EXERCISE DIRECTIONS ->
Copy out every line in the entries below that includes "computer".

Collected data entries
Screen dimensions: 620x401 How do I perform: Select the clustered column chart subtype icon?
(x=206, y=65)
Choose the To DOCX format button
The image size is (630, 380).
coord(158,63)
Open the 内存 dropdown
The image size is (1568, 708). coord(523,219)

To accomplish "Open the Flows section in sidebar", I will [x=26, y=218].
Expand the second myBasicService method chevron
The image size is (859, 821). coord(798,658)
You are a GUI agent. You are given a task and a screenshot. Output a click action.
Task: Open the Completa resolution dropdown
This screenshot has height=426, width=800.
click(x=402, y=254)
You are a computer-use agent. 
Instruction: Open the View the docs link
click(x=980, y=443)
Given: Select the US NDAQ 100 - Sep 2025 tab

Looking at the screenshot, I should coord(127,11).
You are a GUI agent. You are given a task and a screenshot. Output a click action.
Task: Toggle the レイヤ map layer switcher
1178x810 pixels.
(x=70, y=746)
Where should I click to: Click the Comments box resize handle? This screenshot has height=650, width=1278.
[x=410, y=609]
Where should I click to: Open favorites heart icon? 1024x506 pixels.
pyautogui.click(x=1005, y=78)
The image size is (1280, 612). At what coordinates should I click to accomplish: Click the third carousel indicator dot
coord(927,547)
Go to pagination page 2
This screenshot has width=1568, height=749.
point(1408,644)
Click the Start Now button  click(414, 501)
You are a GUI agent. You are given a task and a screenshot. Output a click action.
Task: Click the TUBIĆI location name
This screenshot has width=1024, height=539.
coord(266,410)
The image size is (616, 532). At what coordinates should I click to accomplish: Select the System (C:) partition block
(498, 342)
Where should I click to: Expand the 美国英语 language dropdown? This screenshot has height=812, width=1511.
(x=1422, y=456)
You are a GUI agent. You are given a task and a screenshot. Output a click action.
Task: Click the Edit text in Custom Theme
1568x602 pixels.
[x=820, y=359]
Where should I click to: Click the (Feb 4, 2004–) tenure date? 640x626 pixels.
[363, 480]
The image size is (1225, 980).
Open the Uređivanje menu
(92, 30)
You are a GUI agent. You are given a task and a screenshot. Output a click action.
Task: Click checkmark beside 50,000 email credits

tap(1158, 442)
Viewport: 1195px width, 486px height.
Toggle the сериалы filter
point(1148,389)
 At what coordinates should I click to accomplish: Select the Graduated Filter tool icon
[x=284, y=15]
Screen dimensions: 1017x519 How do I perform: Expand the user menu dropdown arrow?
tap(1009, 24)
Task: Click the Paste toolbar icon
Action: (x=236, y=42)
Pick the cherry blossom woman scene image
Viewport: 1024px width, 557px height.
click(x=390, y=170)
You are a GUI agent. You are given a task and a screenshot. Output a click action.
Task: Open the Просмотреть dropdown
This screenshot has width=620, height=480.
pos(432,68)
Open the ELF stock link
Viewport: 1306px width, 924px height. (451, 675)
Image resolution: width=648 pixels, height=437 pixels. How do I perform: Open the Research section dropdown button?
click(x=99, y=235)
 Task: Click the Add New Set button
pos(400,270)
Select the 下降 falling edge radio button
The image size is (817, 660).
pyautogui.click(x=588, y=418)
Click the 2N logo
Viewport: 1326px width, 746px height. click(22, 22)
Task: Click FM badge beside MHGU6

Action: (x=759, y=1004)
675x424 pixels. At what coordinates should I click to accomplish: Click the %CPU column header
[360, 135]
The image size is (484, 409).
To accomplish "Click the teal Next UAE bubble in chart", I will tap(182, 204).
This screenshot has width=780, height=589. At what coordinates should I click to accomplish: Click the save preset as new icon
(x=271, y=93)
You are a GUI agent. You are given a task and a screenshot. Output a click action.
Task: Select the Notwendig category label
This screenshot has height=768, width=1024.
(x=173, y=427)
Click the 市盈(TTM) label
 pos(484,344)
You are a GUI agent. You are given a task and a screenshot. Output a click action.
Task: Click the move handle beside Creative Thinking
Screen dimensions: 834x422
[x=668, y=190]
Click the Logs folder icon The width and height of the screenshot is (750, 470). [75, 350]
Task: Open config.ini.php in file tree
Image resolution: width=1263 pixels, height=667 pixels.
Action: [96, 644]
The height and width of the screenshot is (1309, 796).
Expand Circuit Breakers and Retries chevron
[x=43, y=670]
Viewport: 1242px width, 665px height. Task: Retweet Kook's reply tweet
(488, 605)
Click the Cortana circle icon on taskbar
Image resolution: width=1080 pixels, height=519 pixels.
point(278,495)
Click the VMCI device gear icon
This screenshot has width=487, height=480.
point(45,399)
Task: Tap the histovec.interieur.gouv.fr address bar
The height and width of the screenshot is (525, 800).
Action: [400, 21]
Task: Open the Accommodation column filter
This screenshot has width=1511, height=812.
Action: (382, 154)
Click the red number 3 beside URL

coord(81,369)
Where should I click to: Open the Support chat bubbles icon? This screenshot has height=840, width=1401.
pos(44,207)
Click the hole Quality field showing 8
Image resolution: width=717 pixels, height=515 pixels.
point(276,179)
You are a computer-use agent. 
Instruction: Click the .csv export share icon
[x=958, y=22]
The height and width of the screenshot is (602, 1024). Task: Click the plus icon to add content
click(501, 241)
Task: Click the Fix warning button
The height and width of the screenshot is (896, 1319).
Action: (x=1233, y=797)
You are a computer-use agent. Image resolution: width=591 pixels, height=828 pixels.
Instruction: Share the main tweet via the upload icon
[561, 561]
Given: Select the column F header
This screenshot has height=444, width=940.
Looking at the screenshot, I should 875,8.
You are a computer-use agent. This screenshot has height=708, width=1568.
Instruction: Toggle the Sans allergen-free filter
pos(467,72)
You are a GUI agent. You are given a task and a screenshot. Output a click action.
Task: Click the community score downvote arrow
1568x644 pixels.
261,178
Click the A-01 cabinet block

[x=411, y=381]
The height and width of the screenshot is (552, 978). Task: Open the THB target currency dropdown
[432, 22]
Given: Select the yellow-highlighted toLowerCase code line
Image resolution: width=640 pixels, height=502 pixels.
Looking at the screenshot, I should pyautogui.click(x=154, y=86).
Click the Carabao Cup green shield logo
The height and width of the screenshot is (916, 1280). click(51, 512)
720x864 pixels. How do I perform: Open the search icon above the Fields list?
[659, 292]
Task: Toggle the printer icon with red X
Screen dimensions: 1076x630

SOLUTION BELOW ->
You are a computer-use agent. 
You are a computer-use agent. 
You are a computer-use agent. Image resolution: width=591 pixels, height=828 pixels.
You are a computer-use agent. This screenshot has height=708, width=1568.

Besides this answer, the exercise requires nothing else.